4. The method according to any one of claims 1-3 wherein the non-natural amino acid is an amidated natural amino acid.

5. The method according to claim 4 wherein the amidated natural amino acid is lysine.

6. The method according to any one of claims 1-3 wherein the modified cationic peptide is indolicidin analogue 11B7CN.

7. A method for producing an amidated anti-infective cationic peptide, comprising:

expressing a fusion protein from a nucleic acid expression construct having an expression control element operably linked to a nucleic acid encoding a fusion protein comprising a precursor cationic peptide fused to an anionic spacer, wherein the fusion protein has the structure [(cationic peptide)(cleavage site)(anionic spacer)(cleavage site)]n, wherein n is 5-10 and the fusion protein is expressed as an inclusion body;

solubilizing the fusion protein with ammonium carbonate;

contacting the fusion protein with a cleaving agent to release the precursor cationic peptide from the anionic spacer;

isolating the precursor cationic peptide from the anionic spacer; and

amidating the isolated precursor cationic peptide, and thereby producing an amidated anti-infective cationic peptide.

8. The method according to claim 7 wherein the cleaving agent is lysyl endopeptidase.

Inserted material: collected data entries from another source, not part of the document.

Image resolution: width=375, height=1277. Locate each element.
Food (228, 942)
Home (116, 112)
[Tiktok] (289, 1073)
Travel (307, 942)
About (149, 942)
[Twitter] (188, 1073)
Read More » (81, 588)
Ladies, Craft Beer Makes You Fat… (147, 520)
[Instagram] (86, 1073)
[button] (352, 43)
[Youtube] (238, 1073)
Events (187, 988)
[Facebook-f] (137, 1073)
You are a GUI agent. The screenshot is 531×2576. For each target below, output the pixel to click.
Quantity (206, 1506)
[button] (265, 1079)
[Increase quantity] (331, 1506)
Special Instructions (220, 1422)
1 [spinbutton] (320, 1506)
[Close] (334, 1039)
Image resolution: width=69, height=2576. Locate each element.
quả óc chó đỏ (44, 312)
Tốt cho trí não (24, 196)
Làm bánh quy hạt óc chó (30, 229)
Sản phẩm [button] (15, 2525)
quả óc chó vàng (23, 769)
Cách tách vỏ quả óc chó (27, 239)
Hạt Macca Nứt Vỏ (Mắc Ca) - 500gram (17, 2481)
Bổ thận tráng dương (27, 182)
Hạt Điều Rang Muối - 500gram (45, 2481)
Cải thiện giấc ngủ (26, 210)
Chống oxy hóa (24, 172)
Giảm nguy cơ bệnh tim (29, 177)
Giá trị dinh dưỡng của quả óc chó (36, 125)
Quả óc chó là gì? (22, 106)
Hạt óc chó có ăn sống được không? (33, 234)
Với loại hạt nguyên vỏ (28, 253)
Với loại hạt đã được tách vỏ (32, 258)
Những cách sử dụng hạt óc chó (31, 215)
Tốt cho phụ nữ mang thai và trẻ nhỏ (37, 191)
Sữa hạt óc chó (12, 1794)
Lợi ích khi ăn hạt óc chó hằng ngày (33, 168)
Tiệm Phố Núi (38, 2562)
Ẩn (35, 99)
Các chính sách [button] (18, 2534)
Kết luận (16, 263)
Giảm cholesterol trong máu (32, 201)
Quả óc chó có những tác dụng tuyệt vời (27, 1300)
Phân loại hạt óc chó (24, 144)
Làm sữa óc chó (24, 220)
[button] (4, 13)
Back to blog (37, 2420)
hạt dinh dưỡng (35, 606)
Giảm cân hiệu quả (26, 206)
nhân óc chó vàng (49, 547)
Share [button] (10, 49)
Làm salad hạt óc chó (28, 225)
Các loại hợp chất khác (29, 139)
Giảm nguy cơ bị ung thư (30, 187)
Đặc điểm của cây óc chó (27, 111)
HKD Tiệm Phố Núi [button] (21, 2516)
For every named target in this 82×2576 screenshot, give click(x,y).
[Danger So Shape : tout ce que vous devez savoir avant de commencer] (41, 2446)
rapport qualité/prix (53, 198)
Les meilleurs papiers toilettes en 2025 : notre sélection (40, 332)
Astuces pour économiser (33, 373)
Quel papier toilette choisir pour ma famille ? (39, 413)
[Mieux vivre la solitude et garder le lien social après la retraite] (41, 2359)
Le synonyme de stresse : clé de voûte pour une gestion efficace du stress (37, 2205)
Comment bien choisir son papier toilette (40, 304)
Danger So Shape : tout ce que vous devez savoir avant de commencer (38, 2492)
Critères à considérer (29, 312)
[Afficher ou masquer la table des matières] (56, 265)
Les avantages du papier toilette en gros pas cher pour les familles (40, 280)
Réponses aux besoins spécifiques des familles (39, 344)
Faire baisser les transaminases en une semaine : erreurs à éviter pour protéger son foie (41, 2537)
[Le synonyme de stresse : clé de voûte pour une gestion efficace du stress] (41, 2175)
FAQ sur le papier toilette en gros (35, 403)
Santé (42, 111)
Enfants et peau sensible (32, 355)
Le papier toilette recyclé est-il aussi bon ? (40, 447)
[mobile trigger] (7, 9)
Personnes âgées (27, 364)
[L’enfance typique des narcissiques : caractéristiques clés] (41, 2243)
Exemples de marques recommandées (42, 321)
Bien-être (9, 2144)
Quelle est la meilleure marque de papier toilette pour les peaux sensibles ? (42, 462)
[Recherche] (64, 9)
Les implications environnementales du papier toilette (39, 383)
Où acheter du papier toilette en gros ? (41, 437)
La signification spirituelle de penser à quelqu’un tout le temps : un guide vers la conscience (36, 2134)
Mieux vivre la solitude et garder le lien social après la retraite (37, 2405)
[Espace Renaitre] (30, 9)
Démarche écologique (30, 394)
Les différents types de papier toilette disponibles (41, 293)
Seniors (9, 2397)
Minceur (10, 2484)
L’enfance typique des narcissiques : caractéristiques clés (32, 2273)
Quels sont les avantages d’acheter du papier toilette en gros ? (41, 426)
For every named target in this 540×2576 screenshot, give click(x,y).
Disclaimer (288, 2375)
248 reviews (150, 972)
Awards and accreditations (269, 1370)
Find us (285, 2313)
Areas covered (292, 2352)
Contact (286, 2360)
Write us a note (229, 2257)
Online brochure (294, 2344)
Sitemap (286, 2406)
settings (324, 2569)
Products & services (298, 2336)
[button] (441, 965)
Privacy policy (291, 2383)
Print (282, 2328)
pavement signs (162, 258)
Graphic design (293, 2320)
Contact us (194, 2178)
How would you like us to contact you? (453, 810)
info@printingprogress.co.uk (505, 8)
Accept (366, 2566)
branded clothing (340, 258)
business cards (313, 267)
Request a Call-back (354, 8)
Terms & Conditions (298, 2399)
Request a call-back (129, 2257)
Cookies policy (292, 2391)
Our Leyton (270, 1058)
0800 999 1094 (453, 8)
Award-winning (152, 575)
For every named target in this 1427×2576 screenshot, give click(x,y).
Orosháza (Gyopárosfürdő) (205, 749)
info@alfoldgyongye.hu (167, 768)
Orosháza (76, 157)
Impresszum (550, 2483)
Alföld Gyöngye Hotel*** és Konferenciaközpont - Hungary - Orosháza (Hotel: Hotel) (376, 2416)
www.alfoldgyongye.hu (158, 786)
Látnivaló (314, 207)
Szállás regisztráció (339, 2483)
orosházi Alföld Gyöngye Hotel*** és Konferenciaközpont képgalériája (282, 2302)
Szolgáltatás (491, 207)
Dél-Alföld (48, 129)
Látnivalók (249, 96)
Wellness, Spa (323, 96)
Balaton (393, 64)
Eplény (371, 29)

9. The method according to claim 7 wherein the anionic spacer is selected from the group consisting of AEAEPEAEAEGK, AEAEPEAEAAGK, AEAEPEAEAEGPK, AEAEPEAEAAGPK, AEAEPELAEAAGK, AEAEPELVEAAGK, MAEAEPEAEPIMK, MAEAEPEAEEPIMK, MAEAEPEAEAPIMK, MAEAEPEAEPIMEK, or MAEAEPEAEPIMVK.

10. The method according to claim 7 wherein the ammonium carbonate is at a concentration ranging from about 50 mM to about 250 mM.

11. The method according to any one of claims 7-10 wherein the amidated cationic peptide is indolicidin analogue 11B7CN.